The One About The Giant Elephant

It’s hard to know where to place a story like this. Is it Theatre? Visual Art? Just an Idea? Well, whatever the category, it involves London’s Covent Garden, a French theatre company, Jules Verne, several 40-foot puppets, and a giant wooden elephant. Oh, and according to one London critic, the extravaganza “is to street art what a glacier is to ice cubes.”

Documenting A Revolution Of Thought

It lasted for only a year in the late 1920s, and only 15 issues were ever printed, but Georges Bataille’s controversial and provocative magazine, Documents stands as one of the most influential publications of the 20th century. “Conceived as a ‘war machine against received ideas’, Documents drew in several dissident surrealists such as Leiris, Joan Miró, Robert Desnos and André Masson. As, in his own words, surrealism’s ‘old enemy from within’, Bataille was uncompromising in his disdain for art as a panacea and a substitute for human experience, his problem remaining ‘the place that surrealism gave to poetry and painting: it placed the work before being’.”

It Was A Very Good Year

A chance meeting between an up-and-coming young Canadian choreographer and some Broadway bigwigs appears to have sparked quite an impressive collaboration, and possibly launched a new star into the forefront of the dance galaxy. In the space of only a few months, Aszure Barton has gone from a residency at the Baryshnikov Center in lower Manhattan to directing the choreography for a new Broadway production of Kurt Weill’s Threepenny Opera, and creating a new solo dance for Mikhail Baryshnikov himself.

Cleveland Ballet Series Canceled

Cleveland’s Playhouse Square has announced that it will no longer present the series of touring ballet companies it began showcasing in 2002, citing a “lack of audience growth, declining philanthropic support and the high cost of presenting world-class ballet… The series was started in 2002 to fill a void following the demise of Cleveland San Jose Ballet. It featured American Ballet Theatre, the Kirov Ballet, National Ballet of Canada, Les Ballets de Monte-Carlo, Joffrey Ballet and other leading international companies.”

Fogel’s Future Plans

As chairman of the American Symphony Orchestra League, Henry Fogel has been on a seemingly endless national tour in recent years, talking to anyone who will listen about the future of orchestras and the changes the industry needs to embrace to thrive in the modern world. First on Fogel’s list: orchestras need to create deep ties within their communities, a strategy that has worked well for other arts groups.

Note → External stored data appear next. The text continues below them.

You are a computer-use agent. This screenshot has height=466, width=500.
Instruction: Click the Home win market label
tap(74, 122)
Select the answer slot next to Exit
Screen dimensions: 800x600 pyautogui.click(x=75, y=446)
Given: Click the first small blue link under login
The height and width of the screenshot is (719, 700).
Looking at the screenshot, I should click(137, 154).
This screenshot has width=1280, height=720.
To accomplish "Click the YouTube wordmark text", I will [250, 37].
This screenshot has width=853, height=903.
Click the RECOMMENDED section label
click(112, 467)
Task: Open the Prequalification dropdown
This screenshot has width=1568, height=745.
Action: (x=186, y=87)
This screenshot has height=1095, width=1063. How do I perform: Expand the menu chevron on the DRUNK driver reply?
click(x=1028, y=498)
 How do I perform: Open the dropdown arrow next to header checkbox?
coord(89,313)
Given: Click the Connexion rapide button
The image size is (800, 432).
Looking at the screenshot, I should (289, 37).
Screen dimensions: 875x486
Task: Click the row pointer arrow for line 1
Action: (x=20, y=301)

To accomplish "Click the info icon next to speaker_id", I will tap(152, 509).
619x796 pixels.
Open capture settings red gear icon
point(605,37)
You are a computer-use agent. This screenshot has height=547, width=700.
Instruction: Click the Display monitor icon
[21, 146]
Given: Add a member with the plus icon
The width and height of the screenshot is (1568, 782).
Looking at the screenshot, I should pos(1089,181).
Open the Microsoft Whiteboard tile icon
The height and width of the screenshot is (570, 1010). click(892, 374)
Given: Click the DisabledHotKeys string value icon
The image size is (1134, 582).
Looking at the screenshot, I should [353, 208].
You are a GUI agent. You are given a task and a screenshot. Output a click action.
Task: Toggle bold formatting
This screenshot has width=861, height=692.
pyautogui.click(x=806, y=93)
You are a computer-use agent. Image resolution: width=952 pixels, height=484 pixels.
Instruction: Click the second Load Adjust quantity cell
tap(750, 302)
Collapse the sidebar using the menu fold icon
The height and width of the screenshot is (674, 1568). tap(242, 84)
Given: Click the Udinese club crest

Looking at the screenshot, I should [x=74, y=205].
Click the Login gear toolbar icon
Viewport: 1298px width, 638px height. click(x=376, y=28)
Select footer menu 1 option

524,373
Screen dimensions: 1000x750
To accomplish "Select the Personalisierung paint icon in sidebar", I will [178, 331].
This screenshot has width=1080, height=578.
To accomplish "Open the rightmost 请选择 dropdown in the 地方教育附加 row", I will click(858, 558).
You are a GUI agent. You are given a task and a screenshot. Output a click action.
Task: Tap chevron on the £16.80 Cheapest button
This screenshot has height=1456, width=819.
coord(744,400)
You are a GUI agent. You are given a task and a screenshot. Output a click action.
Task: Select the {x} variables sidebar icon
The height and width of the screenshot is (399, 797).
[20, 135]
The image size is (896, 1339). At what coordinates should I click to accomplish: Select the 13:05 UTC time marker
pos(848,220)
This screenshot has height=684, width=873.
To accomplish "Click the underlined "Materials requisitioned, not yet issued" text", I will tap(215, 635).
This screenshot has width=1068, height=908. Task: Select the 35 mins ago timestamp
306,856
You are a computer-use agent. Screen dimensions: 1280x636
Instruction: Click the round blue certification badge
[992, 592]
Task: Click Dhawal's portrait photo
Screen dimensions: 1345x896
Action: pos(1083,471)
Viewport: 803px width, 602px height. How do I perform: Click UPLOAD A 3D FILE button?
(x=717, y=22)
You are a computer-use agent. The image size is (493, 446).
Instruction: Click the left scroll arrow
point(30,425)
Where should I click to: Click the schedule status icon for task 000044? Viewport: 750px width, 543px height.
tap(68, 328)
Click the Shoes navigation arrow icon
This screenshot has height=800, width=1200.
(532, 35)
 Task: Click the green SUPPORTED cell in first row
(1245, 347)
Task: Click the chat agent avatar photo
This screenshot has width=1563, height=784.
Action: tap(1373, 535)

Jurowski To Head London Phil

The London Philharmonic has named 34-year-old Russian conductor Vladimir Jurowski as its next principal conductor, succeeding Kurt Masur. Jurowski has been the LPO’s principal guest conductor since 2003, and his star has been rising fast on the international scene. “His contract is for an initial five years. He will give a minimum of 25 concerts per year, as well as touring and working with the orchestra in Glyndebourne – spending a total of seven or eight months of the year in Britain.”

New Hires At Ballet Pacifica

“Former San Francisco Ballet principal dancer Evelyn Cisneros-Legate has been named academy director of Irvine-based Ballet Pacifica. She will take over as head of the company’s school from husband and wife John Gardner and Amanda McKerrow when their contracts expire at the end of July… Also, Ballet Pacifica interim managing director Melody Wolfgram has been named executive director, effective immediately.”

Ramona And The Movie Deal

Anyone who was ever a child has probably read at least one Beverly Cleary book, and most of us have read far more than that. “Although Cleary’s 39 books have not achieved the quick sales numbers of J.K. Rowling’s Harry Potter series (120 million copies) or Lemony Snicket’s books (50 million), they’ve never gone out of print. And since 1950, when Cleary’s first children’s novel, Henry Huggins, was published, she has sold more than 90 million copies.” Now, at age 90, she has finally agreed to allow her popular “Ramona” series to be made into a movie, but is zealously guarding the character against the rampant commercialization she so detests.

Spotlighting “Art Extraordinary”

A unique art gallery devoted to so-called “outsider art” opens this week in Scotland. The gallery’s founder, a former art therapist, says that she intends to showcase what she calls Art Extraordinary: “‘visionary imagery inspired directly from the unconscious’. Many of those who produce it suffer from mental illness, but by no means all. Some are simply recluses, making art in private with no intention of showing it to anyone else.” The gallery will be the first of its kind in the UK.

Death Becomes Him

“No American novelist knows his craft better than Philip Roth. But in the past decade, as he turned out a series of masterworks and became, at 70, a bestseller all over again, Roth apprenticed at a literary form that was new to him: the eulogy.” Four close friends died in quick succession, leaving Roth meditating on his own mortality. The pain became the backdrop for his latest novel, which focuses on the death of its title character, Everyman.